[Problems and tasks]:
[1] In the Holy Saturday reflection, rewrite the paragraph beginning "After the Maundy Thursday service" more briefly, keeping its main facts.
[2] According to the Holy Saturday reflection, how many years has the writer called the parish home?
[3] Transcribe the Holy Saturday reflection between "As a priest, I" and "be upon them.", inclusive.

═════ Document excerpt ═════

As I write these words, women, men, and children have gathered this morning at St. Mary’s to prepare for our first Easter celebration tonight at sunset–as Lent will finally end, and in the dark, The Feast of the Resurrection will begin.
After the Maundy Thursday service, the clergy and altar guild consumed every last bit of consecrated bread and wine. The tabernacle, the communion kits are empty. The red sanctuary light (witness to the presence of consecrated bread and wine in the tabernacle) has been extinguished.
Today is the one day in the Church on which there is no Holy Communion. Jesus is in the tomb. How can his body and blood be with us?
Some churches will have early Easter services this afternoon, particularly baptizing younger folks into the faith. Other churches will have joyous Easter egg hunts today, reaching out to the community in hospitality and love.
As a priest, I struggle between the theology of Holy Saturday and Jesus still in the tomb, and the opportunity to be hospitable today to a world looking eagerly towards Easter. It is convenient to celebrate before Holy Week actually ends, and Easter begins. I find no fault with churches and folk that celebrate today. God’s abundant blessings be upon them.
But for me, as chief pastor of the parish I’ve called home for fifteen years, I must lead as I understand. We are a culture that hates to wait; we are a people who want always to be filled. This is the day of waiting. This is the day of being empty. Jesus is lying wrapped in burial clothes within the garden tomb.
In my daily devotion today from the monastery of the Society of St. John the Evangelist, Brother Curtis had a very good word. He wrote:
Love the emptiness. If you do not have space in your soul – if you keep yourself filled on food or constant activity or ever-new ideas– your desire will be blunted or even perverted. We have been created with the gift of desire, to long for, to anticipate.
The question was posed:
Where might life be waiting to erupt out of emptiness for you?
On this very final day of Lent, this final day of Holy Week, I invite us all to find some place of emptiness in which to sit. If you feel too busy, I promise, if you ask, God will help you find a place to stop, empty, and be.
There is no Easter without death. There is no Easter without absence and longing first.

═════ Data provided ═════

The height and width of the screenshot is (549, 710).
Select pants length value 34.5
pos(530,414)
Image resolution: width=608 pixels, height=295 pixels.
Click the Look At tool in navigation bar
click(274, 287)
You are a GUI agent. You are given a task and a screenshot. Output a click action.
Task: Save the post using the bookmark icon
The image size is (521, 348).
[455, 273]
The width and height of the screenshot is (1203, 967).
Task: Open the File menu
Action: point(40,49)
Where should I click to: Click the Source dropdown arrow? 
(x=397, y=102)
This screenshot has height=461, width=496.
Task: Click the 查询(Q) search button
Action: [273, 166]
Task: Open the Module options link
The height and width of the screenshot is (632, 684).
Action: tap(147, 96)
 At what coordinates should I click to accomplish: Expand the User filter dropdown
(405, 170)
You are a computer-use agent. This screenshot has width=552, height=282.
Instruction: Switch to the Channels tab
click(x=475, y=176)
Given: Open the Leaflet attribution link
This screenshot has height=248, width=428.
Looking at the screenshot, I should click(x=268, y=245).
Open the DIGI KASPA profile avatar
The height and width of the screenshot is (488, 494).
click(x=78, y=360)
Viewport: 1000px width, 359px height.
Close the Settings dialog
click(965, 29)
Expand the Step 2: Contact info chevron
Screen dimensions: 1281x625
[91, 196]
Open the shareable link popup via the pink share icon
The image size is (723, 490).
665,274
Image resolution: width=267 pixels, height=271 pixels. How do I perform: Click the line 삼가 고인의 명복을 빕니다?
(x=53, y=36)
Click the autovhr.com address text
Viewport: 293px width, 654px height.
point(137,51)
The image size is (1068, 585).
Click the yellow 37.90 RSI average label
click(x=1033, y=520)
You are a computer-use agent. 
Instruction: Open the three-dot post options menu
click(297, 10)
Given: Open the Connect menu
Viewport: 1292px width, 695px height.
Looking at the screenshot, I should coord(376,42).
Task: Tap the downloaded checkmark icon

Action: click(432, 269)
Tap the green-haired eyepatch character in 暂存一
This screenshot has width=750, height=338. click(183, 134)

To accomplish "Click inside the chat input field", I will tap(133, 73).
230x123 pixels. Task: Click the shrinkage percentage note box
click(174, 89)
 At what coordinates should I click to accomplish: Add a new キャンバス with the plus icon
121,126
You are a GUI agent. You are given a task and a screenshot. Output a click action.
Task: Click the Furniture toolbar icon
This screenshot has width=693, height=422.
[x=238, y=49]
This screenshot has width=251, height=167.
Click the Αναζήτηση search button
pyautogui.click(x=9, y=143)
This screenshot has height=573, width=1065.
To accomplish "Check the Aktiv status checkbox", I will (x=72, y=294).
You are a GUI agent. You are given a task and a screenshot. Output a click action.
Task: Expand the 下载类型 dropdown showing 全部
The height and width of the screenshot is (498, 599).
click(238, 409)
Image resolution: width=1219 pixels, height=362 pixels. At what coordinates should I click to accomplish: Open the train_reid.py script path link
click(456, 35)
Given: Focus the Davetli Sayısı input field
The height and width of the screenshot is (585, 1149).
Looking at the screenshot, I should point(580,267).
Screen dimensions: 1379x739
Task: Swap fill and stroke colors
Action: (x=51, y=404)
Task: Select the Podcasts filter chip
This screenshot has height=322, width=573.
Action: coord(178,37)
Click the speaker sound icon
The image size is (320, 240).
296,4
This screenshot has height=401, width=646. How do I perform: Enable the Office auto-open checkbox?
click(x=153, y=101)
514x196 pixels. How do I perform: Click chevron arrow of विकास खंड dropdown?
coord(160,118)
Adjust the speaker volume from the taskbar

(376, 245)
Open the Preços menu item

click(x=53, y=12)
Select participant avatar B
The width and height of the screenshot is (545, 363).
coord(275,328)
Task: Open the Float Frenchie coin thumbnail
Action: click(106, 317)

═════

[Results in order]:
[1] After the Maundy Thursday service, the clergy and altar guild consumed all the consecrated bread and wine. This left the tabernacle and communion kits empty, and the red sanctuary light that marks their presence has been put out.

[2] Fifteen years.

[3]
As a priest, I struggle between the theology of Holy Saturday and Jesus still in the tomb, and the opportunity to be hospitable today to a world looking eagerly towards Easter. It is convenient to celebrate before Holy Week actually ends, and Easter begins. I find no fault with churches and folk that celebrate today. God’s abundant blessings be upon them.